35 Tips for Becoming Harder to Kill

Yesterday I celebrated becoming 35 years young and have compiled a list of 35 Tips for Becoming Harder to Kill.

If you are unsure of what I mean by Becoming Harder to Kill then check out this blog post below:

https://brianmilliganpt.wordpress.com/2017/06/21/harder-to-kill/

Here is your list, in no specific order…….
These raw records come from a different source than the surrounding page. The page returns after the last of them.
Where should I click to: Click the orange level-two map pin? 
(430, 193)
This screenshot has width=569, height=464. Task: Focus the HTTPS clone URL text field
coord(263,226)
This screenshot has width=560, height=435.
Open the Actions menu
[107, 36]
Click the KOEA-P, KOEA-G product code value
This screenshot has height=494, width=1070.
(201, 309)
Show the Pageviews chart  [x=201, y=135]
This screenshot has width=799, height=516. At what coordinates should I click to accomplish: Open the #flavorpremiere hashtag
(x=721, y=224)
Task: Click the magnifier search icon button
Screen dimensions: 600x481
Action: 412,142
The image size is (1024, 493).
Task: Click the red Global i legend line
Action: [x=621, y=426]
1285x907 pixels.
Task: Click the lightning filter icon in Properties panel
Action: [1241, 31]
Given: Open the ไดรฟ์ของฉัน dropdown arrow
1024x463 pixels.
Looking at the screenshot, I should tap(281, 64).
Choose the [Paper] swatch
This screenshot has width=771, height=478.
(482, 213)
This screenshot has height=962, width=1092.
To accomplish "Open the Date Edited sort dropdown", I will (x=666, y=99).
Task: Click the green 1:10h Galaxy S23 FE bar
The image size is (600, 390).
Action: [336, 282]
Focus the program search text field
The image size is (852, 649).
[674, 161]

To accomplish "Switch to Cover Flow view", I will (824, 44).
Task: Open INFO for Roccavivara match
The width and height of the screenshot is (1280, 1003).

  1. If you are out of shape, it is entirely your fault – however, you have complete control in changing this.
  2. If you are overweight you probably consistently eat too many calories.
  3. Change should start with the basics – aim to drink more water, build up to 2-3 litres.
  4. Eat more fruit and veg – aim to build up to 5 different portions per day.
  5. Calories are essential. To lose weight you need to burn more than you consume, to maintain weight you need to match your input and output, to gain weight you need to consume more than you burn.
  6. Quality of food is important – aim for 80-90% of your diet to come from good quality, single ingredient, nutrient dense food. The remaining 10-20% can come from less nutrient dense foods (sweets and treats). Remember though, 10-20%
  7. Protein is important – leans meats, eggs etc. Aim to consume around 1g of protein per pound of bodyweight. If you weigh 160 pounds, aim for 160g of protein from good sources.
  8. Carbohydrates will not make you fat, overeating calories will make you fat.
  9. Fat will not make you fat, overeating calories will make you fat.
  10. Fat Burning supplements will only burn a hole in your wallet.
  11. The number of times you eat per day is not as important as how many calories you consume overall. You can split your calories into 2 meals or 10 meals. Go with what works best for you and your situation.
  12. Adherence is key. The best diet in the world on paper is useless if you can’t stick to it in real life.
  13. Getting in shape is a lifetime pursuit, not a 6/8/12 week plan.
  14. Focus on small improvements each day instead of trying to be perfect from day 1. This will lead to frustration and an increased likelihood of giving up.
  15. Failure is important, you can learn from failing. Abandonment is when you let failure become permanent. Avoid giving up completely.
  16. You don’t need to wait till Monday to start or recommence your training/diet.
  17. Lifting weights is the best way to change shape.
  18. Avoid the latest celebrity diet and exercise plan, anything that has ‘skinny’ in their adverts and taking your fitness advice from newspapers.
  19. Your body adapts quickly to the stimulus placed upon it. Aim to always increase what you are doing to keep progressing.
  20. If you are not a bodybuilder, don’t train like one. Full body routines are superior for most people.
  21. I mentioned lifting weights is the best way to change your body shape, however doing cardio will help burn some body fat and keep your heart and lungs healthy.
  22. You don’t need anything complicated to getting fitter and stronger. Burpees, running, press ups, squats, pull ups all require zero equipment.
  23. Never sacrifice good technique in the quest to lift more weight.
  24. Focus on moving better with some mobility work.
  25. Don’t skip leg day.
  26. Bicep curls have a purpose, just not all of them at each session. These should be the extras once the main lifting is taken care off.
  27. Push, Pull, Hinge and Squat movements should form the main parts of your session. Use an appropriate load and set and rep scheme for the desired outcome.
  28. Getting older is not an excuse to stop training, in fact it’s more of a reason to continue or start. You are never too late or old to get in shape or start the gym.
  29. It is easier to walk out a hole than crawl out a hole – maintaining your fitness and a healthy body fat level is much easier than letting yourself go and trying to fix years of neglect.
  30. Surround yourself with people that will inspire and motivate you. Avoid people that are always negative, you become the average of those you are around.
  31. Putting in place systems and strategies is much more effective than relying on motivation and will power.
  32. Growth occurs when you move outside your comfort zone. Do things you suck at, these tend to be what is good for you.
  33. Hire a coach – investing in a good coach will pay off rather than wasting time trying to work it out yourself.
  34. Find your why – what is the real reason for getting in shape or staying in shape? Being fit for life, playing with your kids, avoiding obesity related illnesses? Training, being in shape and getting strong and fit is so much more than looking good.
  35. Time waits for no one – don’t waste it on unimportant things.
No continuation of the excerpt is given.